Under the AFGHS, a parallel structure has emerged. Washington’s strategy increasingly bypasses central government Ministries in favor of private "implementing partners" and U.S.-based NGOs. Though some sections of the Zimbabwe civil society argue that this is for transparency and accountability purposes to protect civil funding from diversion by government, funneling the US$367 million through third-party contractors rather than national systems, the U.S. effectively creates a "shadow health state."

Like the BSAC agents of the 19th century, these modern implementers serve as the frontline for data extraction, harvesting Zimbabwean pathogen samples and demographic insights for private pharmaceutical databases under the guise of technical assistance.

The Rudd Concession was secured by the promise of 1,000 Martini-Henry rifles, a technology that gave the Ndebele a temporary sense of security but was ultimately used to ensure their subjugation. In the 2026 AFGHS framework, the "rifles" are replaced by proprietary medical technologies and vaccines.
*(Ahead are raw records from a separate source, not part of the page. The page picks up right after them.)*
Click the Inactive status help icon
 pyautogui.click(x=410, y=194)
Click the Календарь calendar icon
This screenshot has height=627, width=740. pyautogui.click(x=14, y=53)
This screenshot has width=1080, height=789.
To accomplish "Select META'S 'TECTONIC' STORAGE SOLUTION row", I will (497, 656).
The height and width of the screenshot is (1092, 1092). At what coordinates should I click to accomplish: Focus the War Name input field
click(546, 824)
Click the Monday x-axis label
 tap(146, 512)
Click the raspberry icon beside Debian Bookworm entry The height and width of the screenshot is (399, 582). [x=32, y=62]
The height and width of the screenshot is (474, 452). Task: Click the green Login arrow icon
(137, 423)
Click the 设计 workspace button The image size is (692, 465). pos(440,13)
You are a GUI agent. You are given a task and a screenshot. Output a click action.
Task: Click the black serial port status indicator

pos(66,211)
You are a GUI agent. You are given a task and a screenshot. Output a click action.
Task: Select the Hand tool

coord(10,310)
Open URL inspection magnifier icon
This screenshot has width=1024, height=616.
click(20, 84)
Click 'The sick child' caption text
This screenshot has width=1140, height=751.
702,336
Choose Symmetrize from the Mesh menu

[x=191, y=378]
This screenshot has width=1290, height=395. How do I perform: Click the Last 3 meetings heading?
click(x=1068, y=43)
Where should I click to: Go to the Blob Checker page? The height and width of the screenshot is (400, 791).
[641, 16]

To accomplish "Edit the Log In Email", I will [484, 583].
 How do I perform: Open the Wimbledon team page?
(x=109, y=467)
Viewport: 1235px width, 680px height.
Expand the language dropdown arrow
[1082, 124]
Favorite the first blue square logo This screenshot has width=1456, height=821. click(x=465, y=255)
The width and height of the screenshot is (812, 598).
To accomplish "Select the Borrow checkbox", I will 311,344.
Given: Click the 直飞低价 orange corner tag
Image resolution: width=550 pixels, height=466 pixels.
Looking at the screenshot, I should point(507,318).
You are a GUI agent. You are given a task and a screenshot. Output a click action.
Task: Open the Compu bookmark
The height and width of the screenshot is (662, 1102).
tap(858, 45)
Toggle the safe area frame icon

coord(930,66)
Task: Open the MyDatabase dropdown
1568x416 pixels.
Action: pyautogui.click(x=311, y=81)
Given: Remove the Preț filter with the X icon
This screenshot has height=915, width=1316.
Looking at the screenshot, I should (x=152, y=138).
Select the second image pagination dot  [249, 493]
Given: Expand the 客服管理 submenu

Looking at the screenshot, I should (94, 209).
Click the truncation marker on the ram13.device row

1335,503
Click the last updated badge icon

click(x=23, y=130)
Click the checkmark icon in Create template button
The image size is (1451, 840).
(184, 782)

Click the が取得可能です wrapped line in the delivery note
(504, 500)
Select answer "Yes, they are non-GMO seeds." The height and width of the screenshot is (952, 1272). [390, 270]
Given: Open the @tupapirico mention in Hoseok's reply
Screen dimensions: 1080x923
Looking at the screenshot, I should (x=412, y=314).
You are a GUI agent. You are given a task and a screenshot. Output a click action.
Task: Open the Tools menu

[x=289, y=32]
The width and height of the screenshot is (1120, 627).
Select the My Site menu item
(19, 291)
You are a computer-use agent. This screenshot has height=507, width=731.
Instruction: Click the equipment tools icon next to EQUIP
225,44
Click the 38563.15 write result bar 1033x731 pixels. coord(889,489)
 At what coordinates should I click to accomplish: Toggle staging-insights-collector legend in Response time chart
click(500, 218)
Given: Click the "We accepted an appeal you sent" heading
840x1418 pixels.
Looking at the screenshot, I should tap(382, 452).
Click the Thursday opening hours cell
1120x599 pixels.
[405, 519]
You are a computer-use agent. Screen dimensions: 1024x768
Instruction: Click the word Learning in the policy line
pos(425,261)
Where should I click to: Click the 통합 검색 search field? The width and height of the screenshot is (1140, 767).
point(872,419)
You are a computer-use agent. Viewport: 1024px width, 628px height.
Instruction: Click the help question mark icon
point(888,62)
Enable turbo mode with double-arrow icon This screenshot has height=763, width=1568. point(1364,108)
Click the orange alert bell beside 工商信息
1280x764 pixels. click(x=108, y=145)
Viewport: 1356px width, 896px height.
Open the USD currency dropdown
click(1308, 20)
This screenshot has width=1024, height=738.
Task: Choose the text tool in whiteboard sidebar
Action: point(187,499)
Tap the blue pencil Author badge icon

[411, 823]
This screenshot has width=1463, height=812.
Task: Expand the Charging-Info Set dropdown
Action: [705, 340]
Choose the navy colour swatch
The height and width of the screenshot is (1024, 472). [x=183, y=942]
The "fine print" of the AFGHS however creates a closed loop of intellectual property, manifesting scientific imperialism or research colonialism. By demanding real-time access to Zimbabwe’s unique viral and bacterial genetic sequences, the U.S. positions its private sector to patent treatments derived from African biology, with some sections of Africa fearing development of ethnic bioweapons, gene customised targetted biological weapons.

This mirrors the 1888 arrangement, where Zimbabwe provides the "raw material" (biological data/minerals), while the foreign power retains the "technology" (patents/rifles).

The result is a cycle where the host nation must eventually buy back the cure for its own diseases at a premium, just as Lobengula’s rifles required the constant purchase of British-made ammunition to remain functional.

The Protocol of Encirclement: Economic Isolation as a Tool

Historians note that Lobengula was pressured into the Rudd Concession through strategic encirclement, Rhodes ensured that other competing powers, the Portuguese and Boers, were blocked or bribed, leaving the King with no other choice but the British deal.

The AFGHS employs a digital and fiscal version of this encirclement. By withdrawing from the World Health Organization (WHO) and attacking multilateral funding mechanisms, the "America First" strategy seeks to eliminate the "other choices" available to African nations.

The recent withdrawal of aid from Zimbabwe is a tactical message to the rest of the continent that those who do not accept the bilateral "co-investment" model and the mineral concessions attached to it, will be left in a state of clinical isolation.

The diplomatic siege is designed to break the collective bargaining power of the Africa CDC and force individual nations back into the lopsided bilateralism of the 19th century, which 16 countries have already signed.